Provided text:
At some level what makes films great defies analysis, especially the sort of bullshit you are going to hear from a Film School “expert”. While watching the scene below from Marco Bellocchio’s “Fists in the Pocket”, I was both reminded of another iconic dance scene from Jean-Luc Godard’s “Band of Outsiders”, made a year before Bellocchio’s, but struck by the difference. Although both dance scenes reflect the pure joy of dancing, there is a world of difference socially. Godard’s dancers are bohemians, while Bellocchio’s are petty-bourgeois, the very people he was skewering in this debut film.
The two men seen at the beginning are brothers. The dark haired guy is Augusto, a self-employed and completely no-nonsense guy anxious to move out of his mother’s villa and the company of his siblings—two brothers and a sister—who are epileptics, unemployed (unemployable is more like it) and constantly getting into trouble. The clip comes from a full version of the film that is available only with Spanish subtitles (https://www.youtube.com/watch?v=_5emT2n0HMY).

Given information:
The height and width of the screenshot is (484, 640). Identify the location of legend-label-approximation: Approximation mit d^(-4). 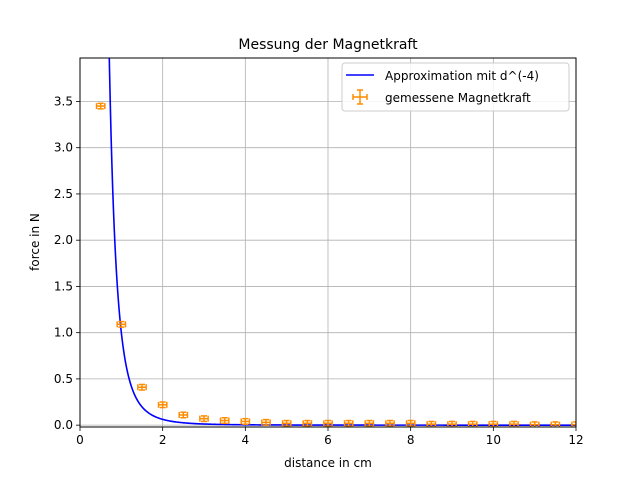
(462, 76).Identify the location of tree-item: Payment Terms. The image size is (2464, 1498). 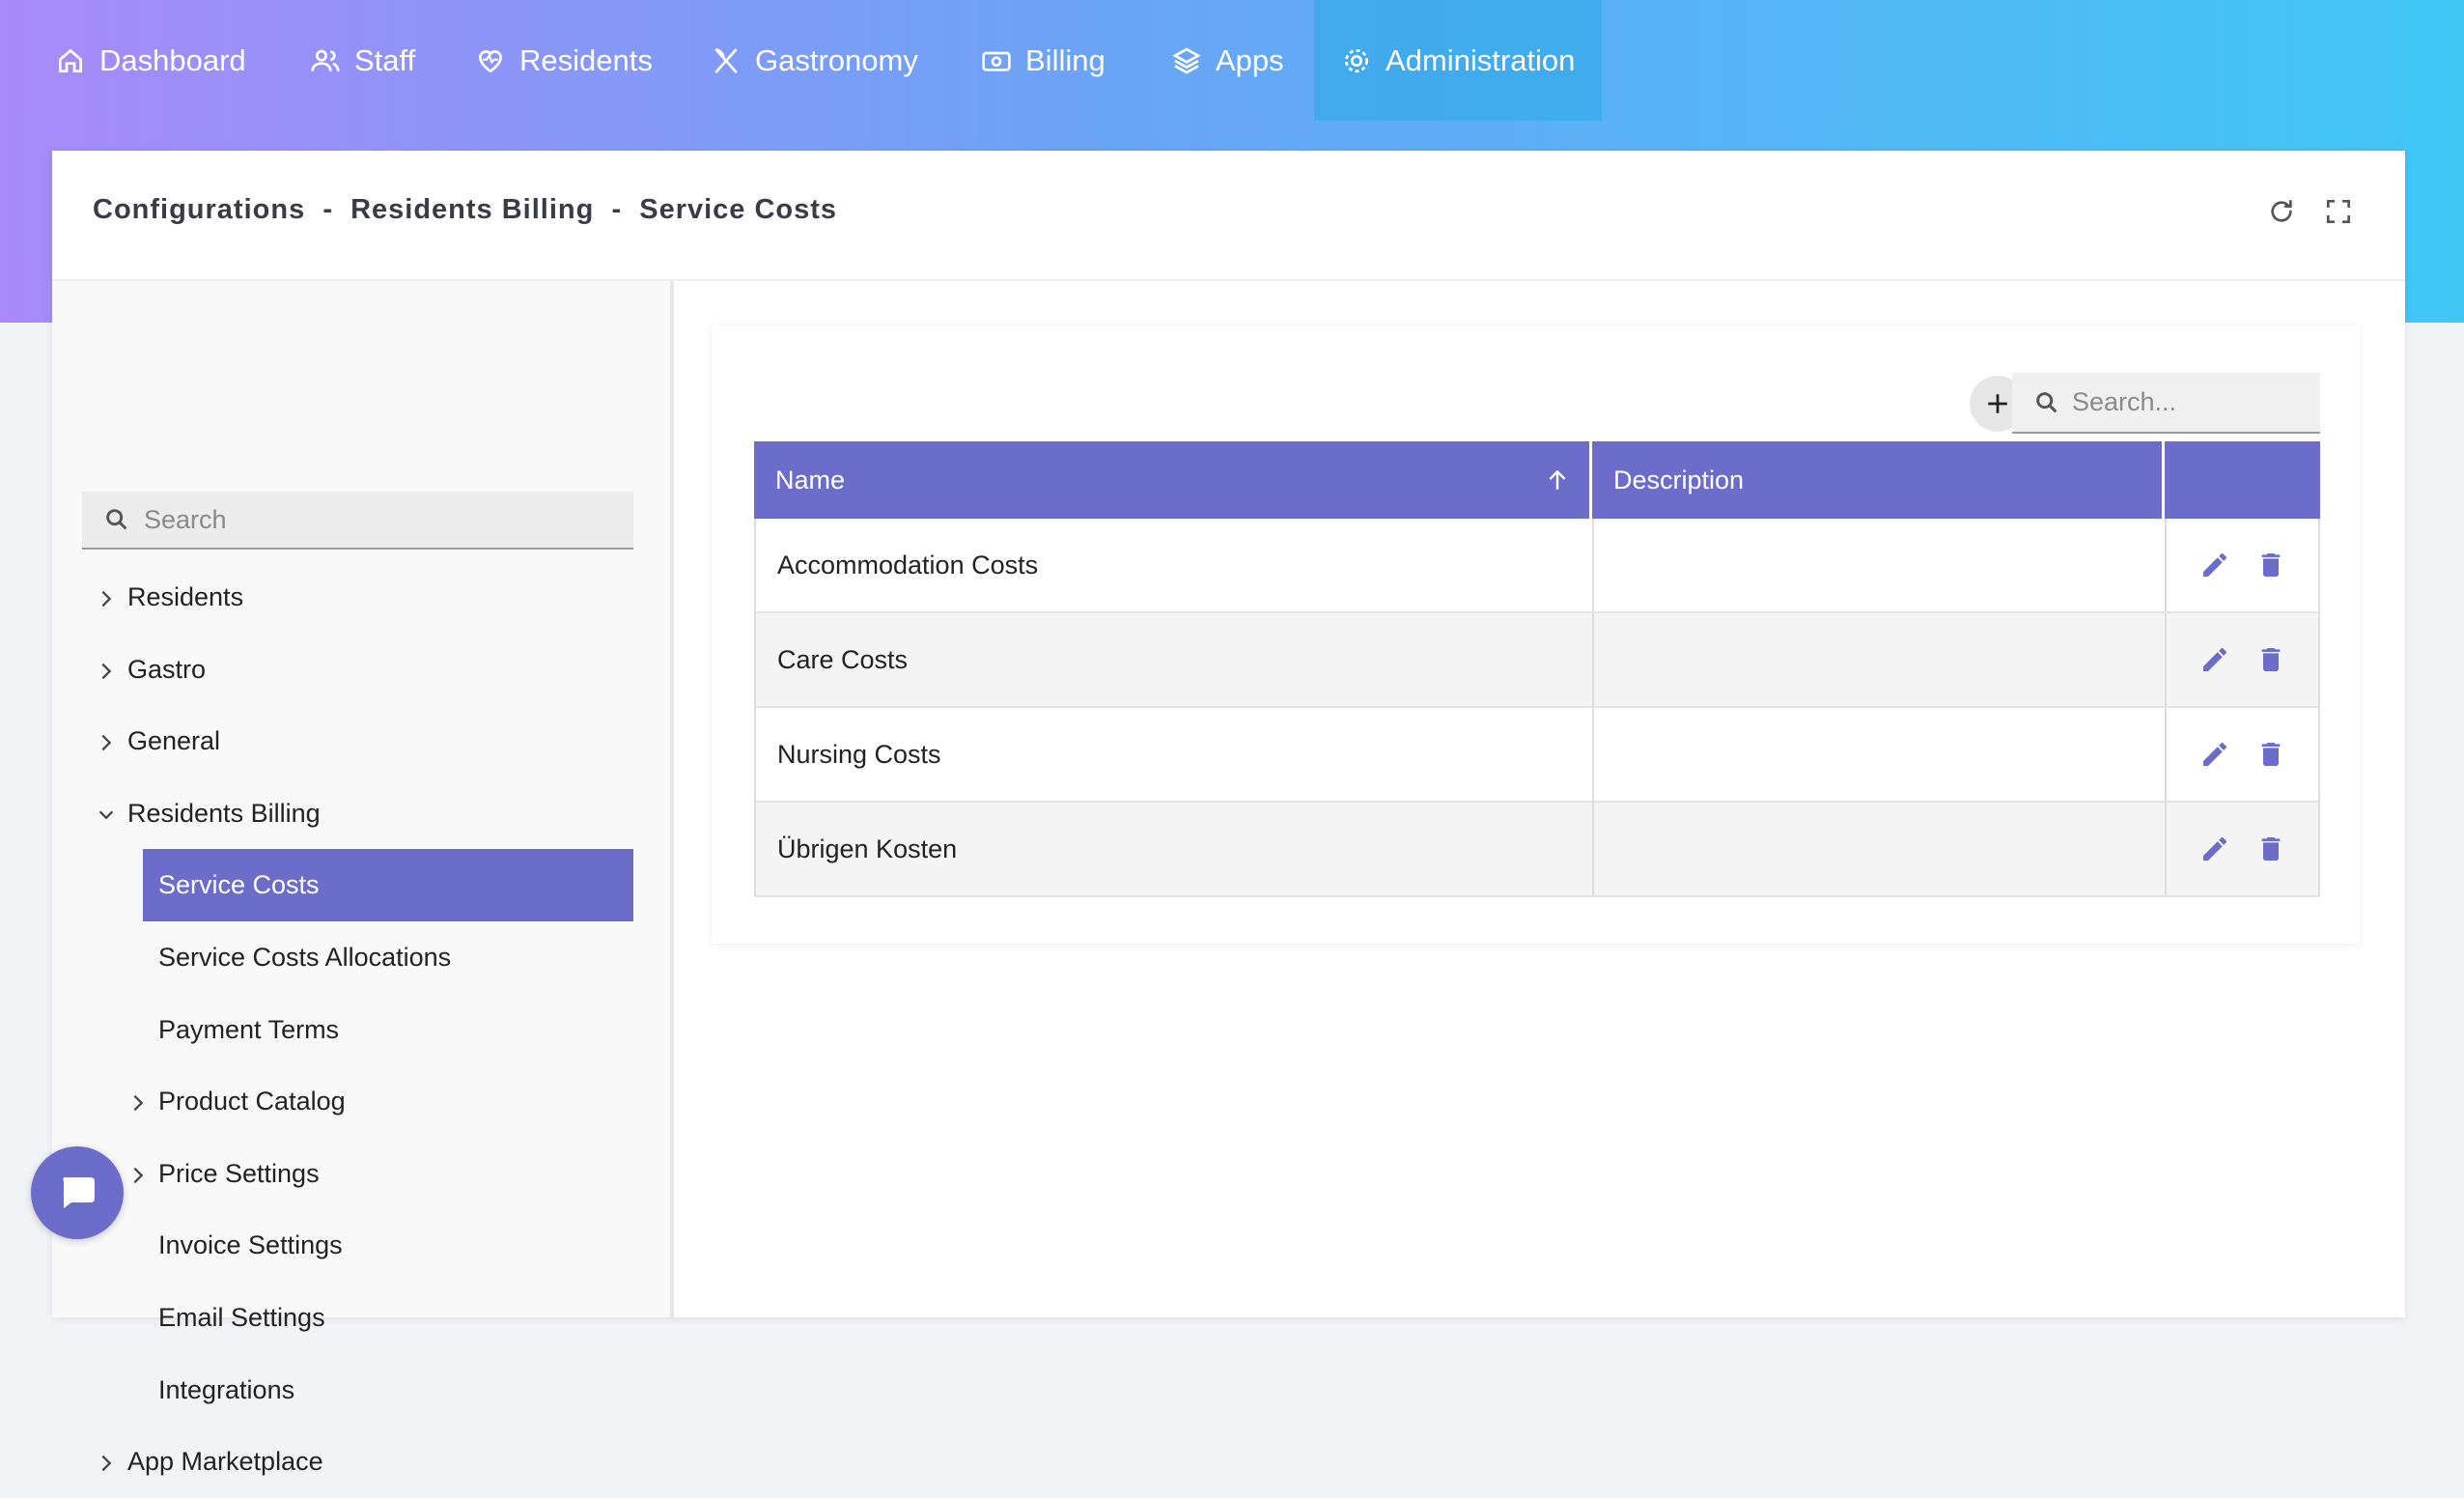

To-do item A:
From the film commentary, extract the part that opens with the words containing "At some level" and closes with "this debut film.".
To-do item B:
Answer these questions using the film commentary above the material:
(i) From which Jean-Luc Godard film does the other dance scene the writer recalls come?
(ii) What social class does the writer assign to Bellocchio's dancers?
(iii) In what language are the subtitles on the full version of the film from which the clip comes?
To-do item C:
Continue the film commentary from its final sentence onward.

Answer A:
At some level what makes films great defies analysis, especially the sort of bullshit you are going to hear from a Film School “expert”. While watching the scene below from Marco Bellocchio’s “Fists in the Pocket”, I was both reminded of another iconic dance scene from Jean-Luc Godard’s “Band of Outsiders”, made a year before Bellocchio’s, but struck by the difference. Although both dance scenes reflect the pure joy of dancing, there is a world of difference socially. Godard’s dancers are bohemians, while Bellocchio’s are petty-bourgeois, the very people he was skewering in this debut film.

Answer B:
(i) "Band of Outsiders"
(ii) Petty-bourgeois
(iii) Spanish

Answer C:
The blonde guy is Alessandro, a ne’er-do-well and the real anti-hero of the film. Augusto warns him to stay out of trouble at the party being thrown for his fiancé, particularly to lay off the booze.
The couples are doing a cha-cha-cha, a dance very popular in the late 50s and early 60s. I learned to do it at a boy scouts dancing lesson. The key scene comes toward the end as Alessandro sits by himself, wondering what he is doing there. The dancers come in and out of view. It is pure magic.
Immediately below is the scene from “Band of Outsiders”. Rather than try to “explain” it, as if it needed an explanation, I will allow New Yorker film critic Richard Brody to do so. It’s not so much that he is wrong; it is that he overdoes it after the fashion of all film school professors.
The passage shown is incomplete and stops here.